I spent the next 40min driving back out to Chimney Peak Rd and then to the Chimney Peak CG. Like the Long Valley CG the day before, it was closed by the BLM due to COVID-19, but again I drove in to use it for parking at the far east end. This would get me to within a mile of Peak 7,125ft, and combined with Peak 6,936ft would make for another 3mi outing. Peak 7,139ft lies just west of the Sierra Crest while the lower Peak 6,936ft lies directly on it. It was this that had drawn me to visit the peak, part of a years-long quest to visit all the summits on CA's Pacific Divide. There is a use trail of sorts that starts from the campground, climbing the divide between two drainages of Chimney Creek. The route start off with a gentle gradient that grows progressively steeper the higher one goes. Some obstacles along the ridge are easily avoided on one side or the other, the ridge eventually disappearing in a muddle of broken aretes and rocky features on the west side of Peak 7,125ft where the route grows steepest. I aimed for a class 2 break between cliff sections that got me to the north side of the summit rocks, so far all class 2. The final 50ft or so to the top requires some easy class 3, circling around to either the east or south side of the summit. I found the PVC register described by James Morehouse from his 2018 visit, water and fire damaged and mostly unreadable. I pried apart a few pages to see that it dated back to at least the early 1990s and probably quite a bit older. It was too bad that the contents were unsalvageable. There is a nice view to the north to Chimney Meadow, bordered on the north side by paved Kennedy Meadows Rd. Chimney Creek once flowed out to the east through Ninemile Canyon, carving an impressive drainage on the eastern escarpment. In more recent geologic times, a second channel was carved to the south through Chimney Meadow, around the east side of Peak 7,125ft and out through the Chimney Peak CG and then into the South Fork of the Kern River. This change meant that Chimney Peak and other points which were once on the Sierra Crest, were now left well to the west of the "new" section of Sierra Crest.
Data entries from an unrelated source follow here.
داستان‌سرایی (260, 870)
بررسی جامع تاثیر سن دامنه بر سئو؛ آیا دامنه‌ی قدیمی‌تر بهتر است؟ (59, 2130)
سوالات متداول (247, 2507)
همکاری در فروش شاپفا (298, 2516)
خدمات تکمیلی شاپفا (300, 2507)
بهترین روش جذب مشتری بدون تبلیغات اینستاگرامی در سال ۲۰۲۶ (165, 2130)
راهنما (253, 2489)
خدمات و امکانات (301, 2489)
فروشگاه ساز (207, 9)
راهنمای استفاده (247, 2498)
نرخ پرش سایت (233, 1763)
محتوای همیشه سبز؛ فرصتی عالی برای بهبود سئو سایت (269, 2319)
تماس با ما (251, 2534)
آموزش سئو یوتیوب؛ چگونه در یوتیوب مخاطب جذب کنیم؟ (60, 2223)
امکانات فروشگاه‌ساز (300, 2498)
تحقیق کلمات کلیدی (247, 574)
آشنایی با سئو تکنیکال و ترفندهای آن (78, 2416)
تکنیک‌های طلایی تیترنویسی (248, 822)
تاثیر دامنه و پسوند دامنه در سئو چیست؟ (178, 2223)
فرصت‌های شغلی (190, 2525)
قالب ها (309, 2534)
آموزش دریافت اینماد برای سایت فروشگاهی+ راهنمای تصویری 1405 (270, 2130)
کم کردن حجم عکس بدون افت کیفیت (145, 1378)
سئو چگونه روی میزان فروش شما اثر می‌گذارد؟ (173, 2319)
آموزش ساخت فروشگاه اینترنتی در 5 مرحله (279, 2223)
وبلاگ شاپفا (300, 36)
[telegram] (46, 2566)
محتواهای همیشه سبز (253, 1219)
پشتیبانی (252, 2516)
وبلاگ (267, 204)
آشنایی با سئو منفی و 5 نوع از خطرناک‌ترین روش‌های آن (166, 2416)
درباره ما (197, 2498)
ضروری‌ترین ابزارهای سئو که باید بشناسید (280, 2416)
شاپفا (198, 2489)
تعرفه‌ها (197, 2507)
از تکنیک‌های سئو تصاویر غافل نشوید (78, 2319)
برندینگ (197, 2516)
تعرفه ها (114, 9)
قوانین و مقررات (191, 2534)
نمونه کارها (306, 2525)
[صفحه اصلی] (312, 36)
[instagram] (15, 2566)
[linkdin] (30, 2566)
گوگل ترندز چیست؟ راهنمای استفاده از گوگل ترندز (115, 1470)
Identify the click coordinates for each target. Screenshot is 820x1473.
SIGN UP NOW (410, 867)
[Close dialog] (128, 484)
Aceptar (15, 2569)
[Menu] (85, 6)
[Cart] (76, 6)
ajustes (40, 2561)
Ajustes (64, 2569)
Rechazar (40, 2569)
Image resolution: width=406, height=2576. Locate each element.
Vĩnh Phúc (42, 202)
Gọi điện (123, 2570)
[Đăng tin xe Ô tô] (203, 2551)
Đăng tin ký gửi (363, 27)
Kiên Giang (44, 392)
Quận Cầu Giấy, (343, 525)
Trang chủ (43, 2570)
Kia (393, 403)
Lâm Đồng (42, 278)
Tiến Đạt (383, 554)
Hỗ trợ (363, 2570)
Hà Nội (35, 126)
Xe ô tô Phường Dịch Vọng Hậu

After a short rest, I continued east along the connecting ridgeline to Peak 6,936ft, about 2/3mi distance. Due to brush and rocky obstacles, I couldn't follow the ridge directly, staying on the sunnier and slightly less brushy south side of the ridge. It would take about 45min to cover the distance between the two thanks to the difficulties. I found no sign of a register on this peak so left one I had carried in my pack. A lower sub-summit to the east blocks much of the view of Ninemile Canyon and the eastern escarpment. The point probably would have had better views, but it seemed too far to bother. It was nearly 11a and getting quite warm despite the elevation, and I was finding my energies flagging. In order to avoid the extra work in going back over Peak 7,125ft, I descended Peak 6,936ft to the WSW to traverse low on the south side of the first peak. This worked out pretty nicely with more open slopes than I'd been treated to earlier, and I managed to get back to the jeep in about 45min's time. I was really surprised at just how tired I was though it wasn't even noon yet. I had a group of five summits to the north of Chimney Meadow that I had planned to do in the afternoon, but was now feeling too tired to manage. I could wait out the afternoon and then do them the next morning before going home, but that seemed like a long, tedious half day of waiting out the afternoon sun. Relaxing is not one of my strong suites. And so I decided to pack it in and drive back to San Jose with the remaining daylight instead. Those other five summits would wait for another time...


Anthony comments on 07/19/20:
Great report. I hit 7,125 earlier this year taking a route in between your ascent and descent. I'm curious though: why didn't you summit Chimney Peak (7,994) during your stay?
anonymous comments on 07/21/20:
Bob seems to have disappeared for a while, but if you look you can see he climbed Chimney Peak on Jan 16th 2014.